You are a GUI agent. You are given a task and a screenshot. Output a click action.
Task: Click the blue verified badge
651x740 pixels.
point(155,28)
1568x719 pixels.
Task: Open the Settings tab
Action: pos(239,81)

——

Set out every line of the records above as a JSON list of strings, one string per line, omitting blank lines.

> _Result of this task_:
[
  "You are a GUI agent. You are given a task and a screenshot. Output a click action.",
  "Task: Click the blue verified badge",
  "651x740 pixels.",
  "point(155,28)",
  "1568x719 pixels.",
  "Task: Open the Settings tab",
  "Action: pos(239,81)"
]